━━ Material for this task

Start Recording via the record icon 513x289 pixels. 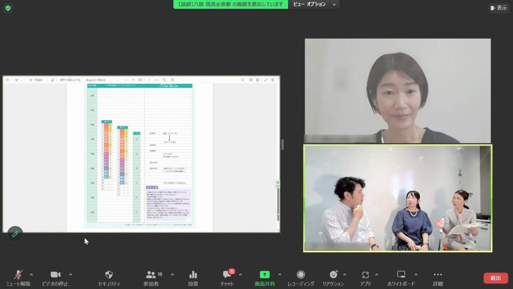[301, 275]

━━━━
━━ Material for this task

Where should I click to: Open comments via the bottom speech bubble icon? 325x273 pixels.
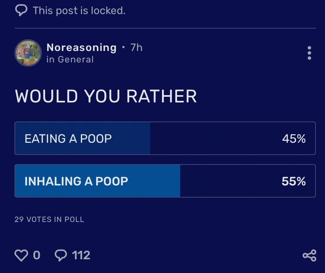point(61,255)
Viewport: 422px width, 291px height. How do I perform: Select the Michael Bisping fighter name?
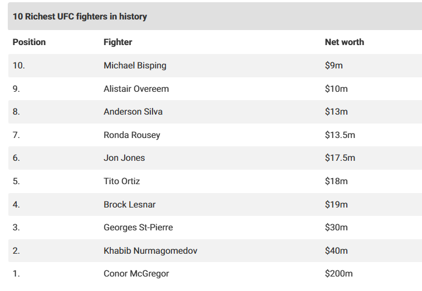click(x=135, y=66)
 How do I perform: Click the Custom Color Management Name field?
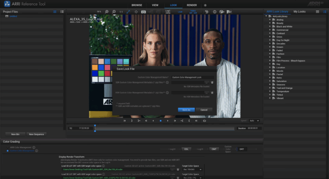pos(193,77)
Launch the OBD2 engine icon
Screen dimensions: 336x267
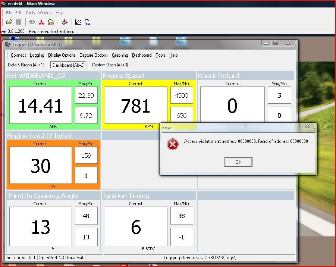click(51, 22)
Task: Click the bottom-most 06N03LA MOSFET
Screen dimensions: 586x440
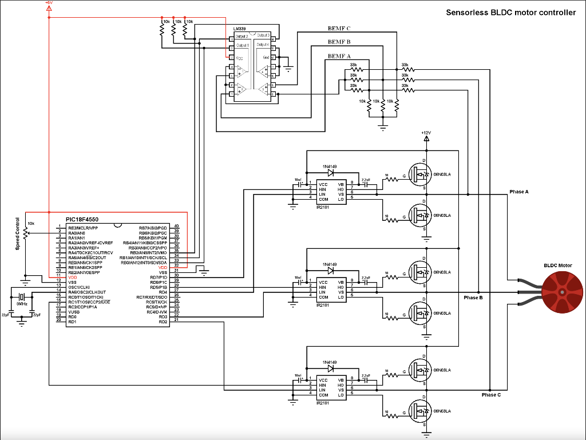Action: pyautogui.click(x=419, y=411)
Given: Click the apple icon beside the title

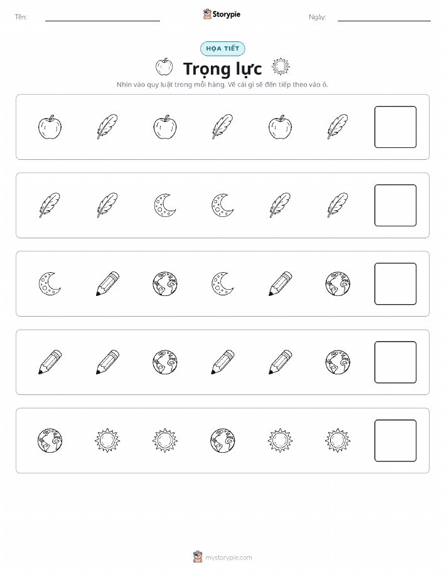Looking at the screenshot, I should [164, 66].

━━━━

*Action item*
From the records above, copy only the lines running from the line holding "Where should I" through the line holding "Launch the OBD2 engine icon", with no pictures.

*Task output*
Where should I click to: Open comments via the bottom speech bubble icon? 325x273 pixels.
point(61,255)
Viewport: 422px width, 291px height. How do I perform: Select the Michael Bisping fighter name?
click(x=135, y=66)
 How do I perform: Click the Custom Color Management Name field?
pos(193,77)
Launch the OBD2 engine icon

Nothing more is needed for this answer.